(Stored records)
____________________
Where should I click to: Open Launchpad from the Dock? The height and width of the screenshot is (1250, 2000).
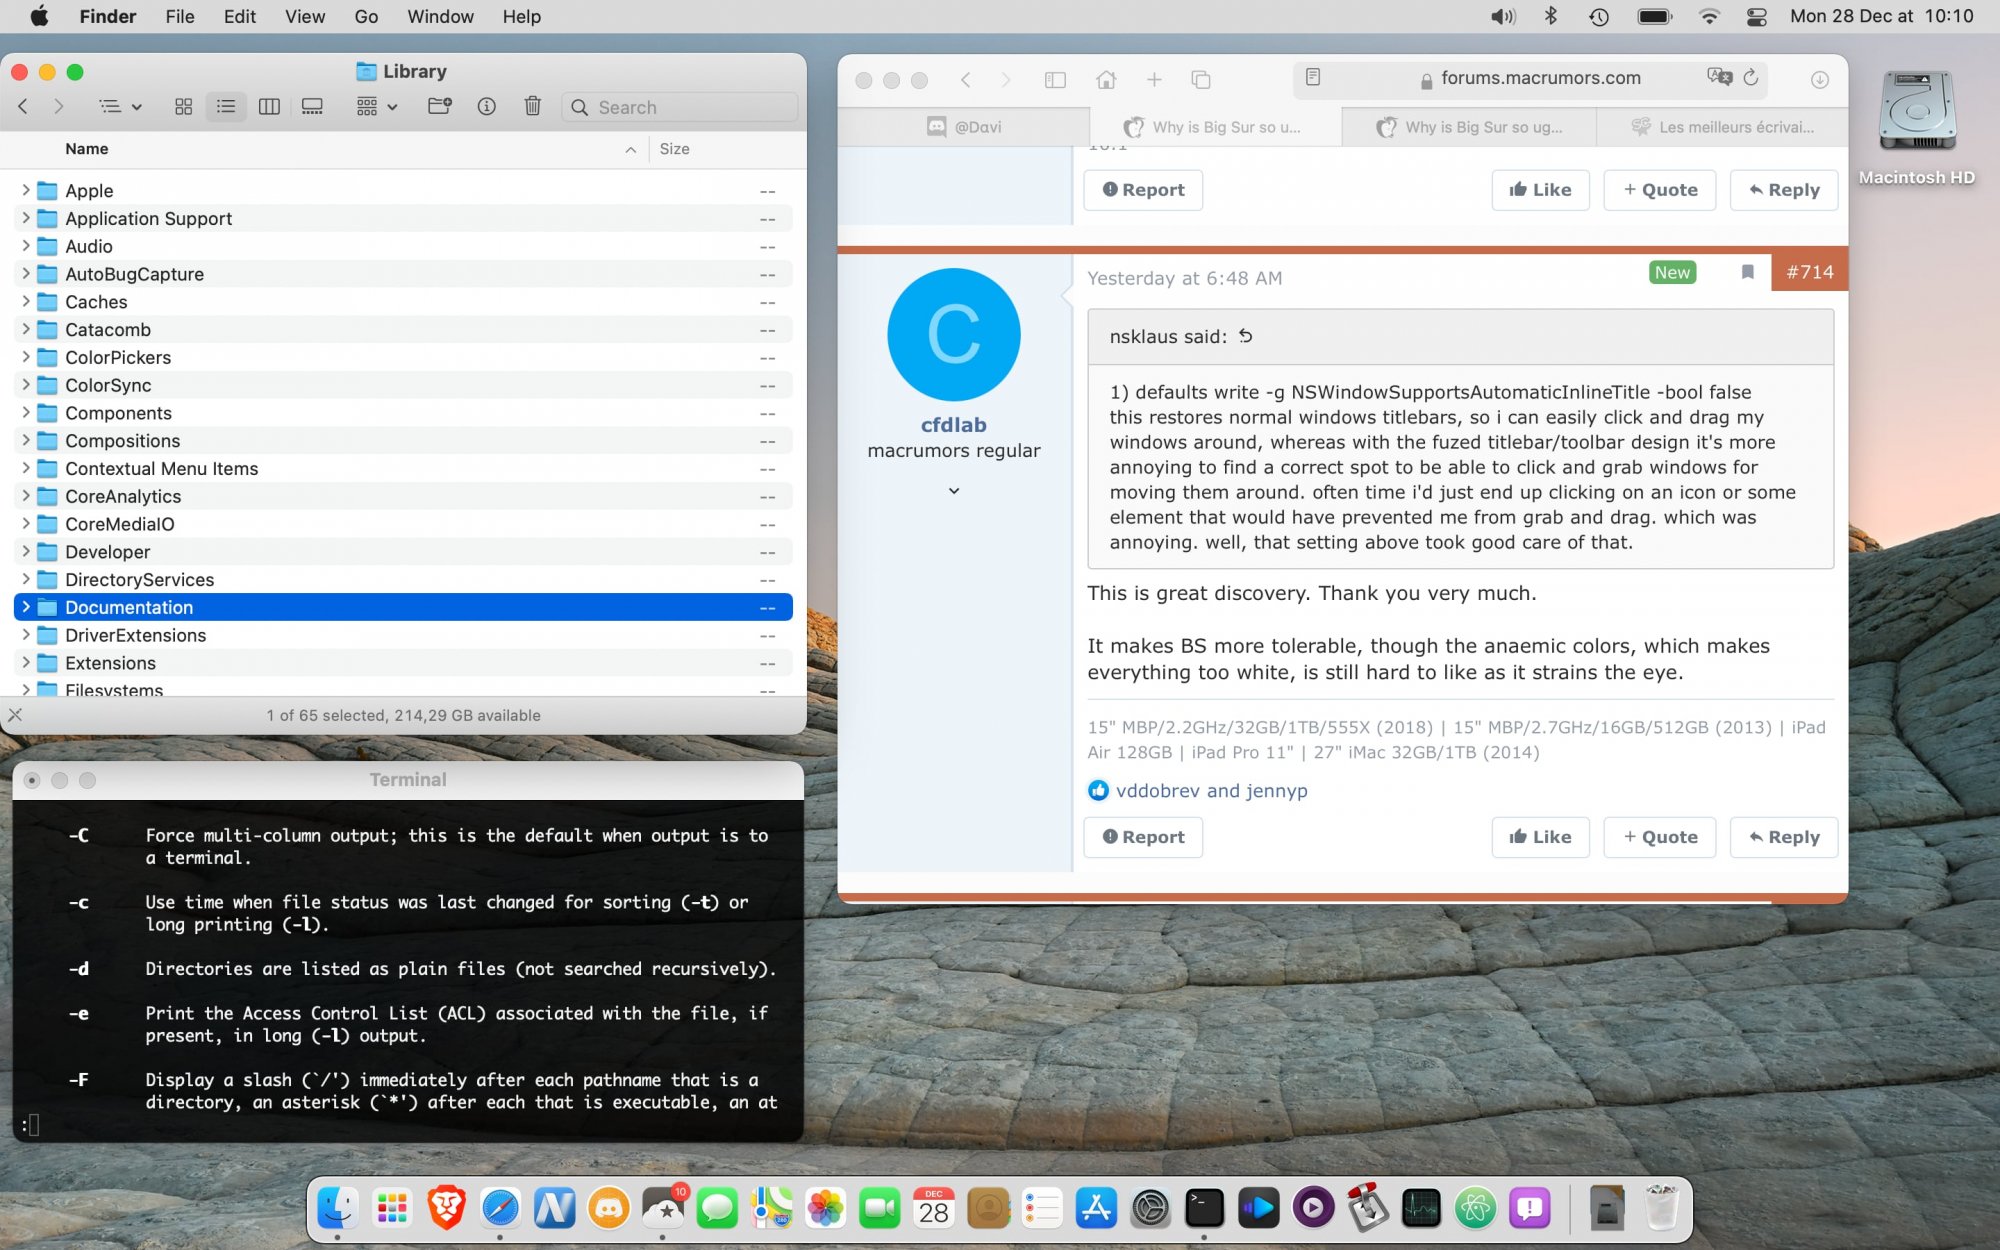coord(392,1207)
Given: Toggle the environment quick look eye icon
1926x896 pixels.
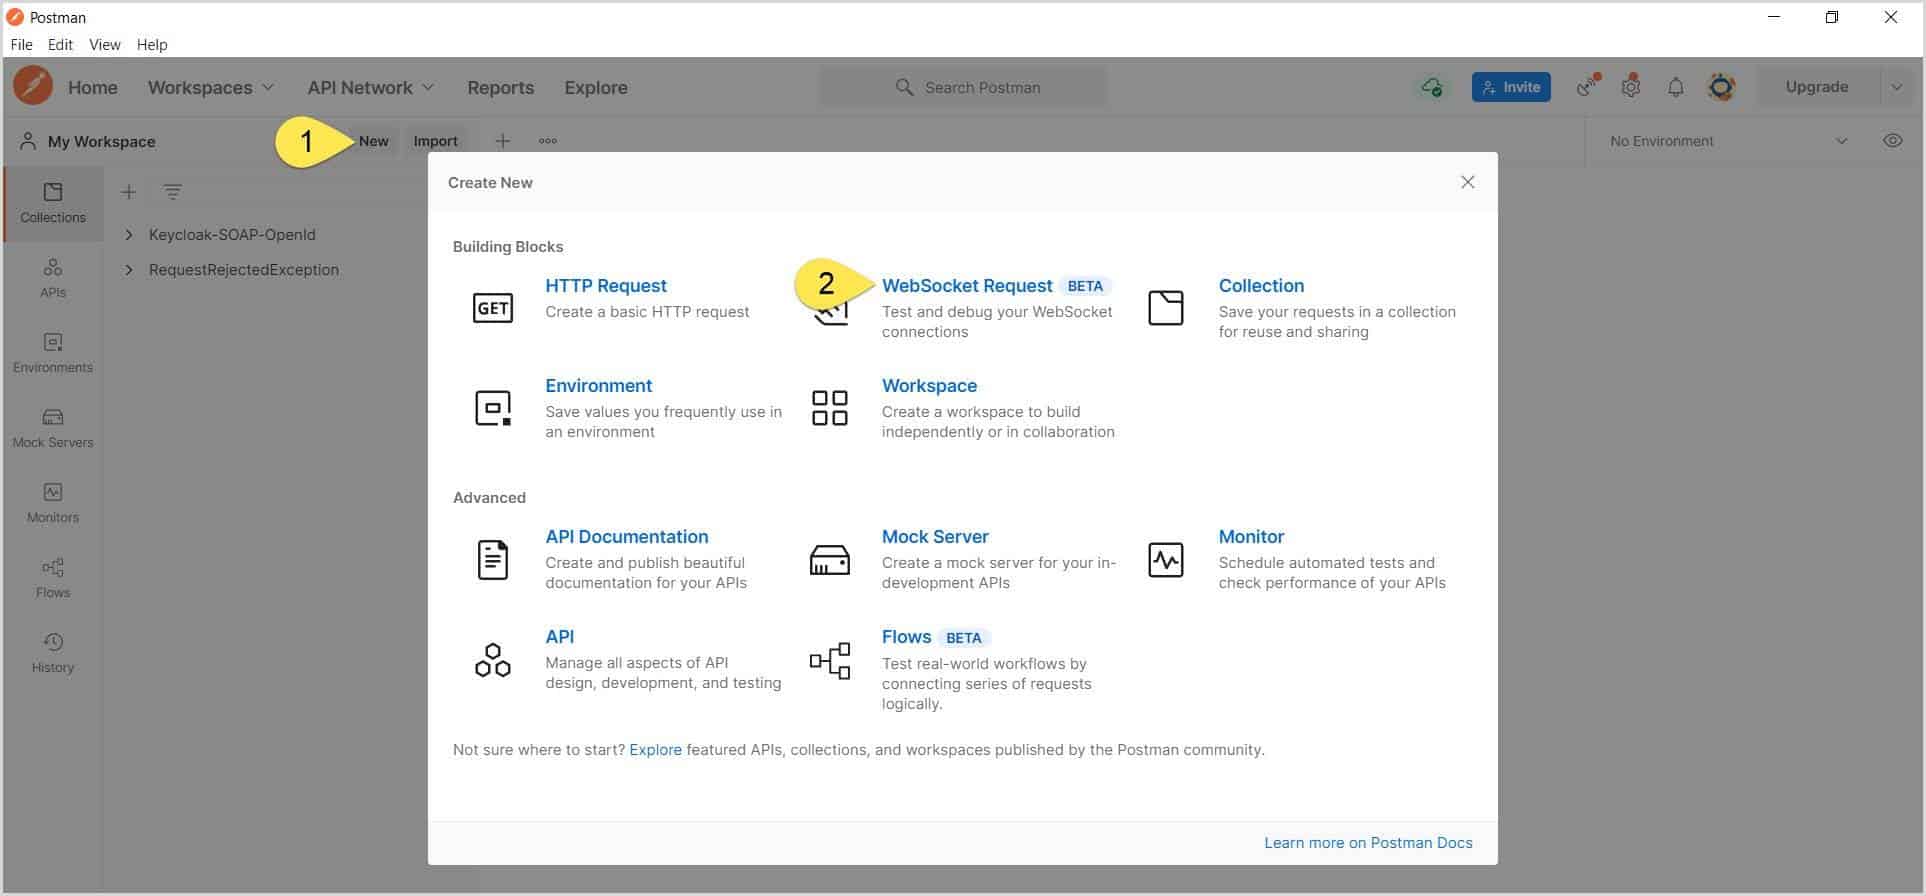Looking at the screenshot, I should pyautogui.click(x=1892, y=141).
____________________
**TASK TO CARRY OUT**
Your output is the lines from the top of the entries through the line containing "Given: Toggle the", exactly as they stand. No pictures belong in it.

**TASK RESPONSE**
Where should I click to: Open Launchpad from the Dock? The height and width of the screenshot is (1250, 2000).
coord(392,1207)
Given: Toggle the environment quick look eye icon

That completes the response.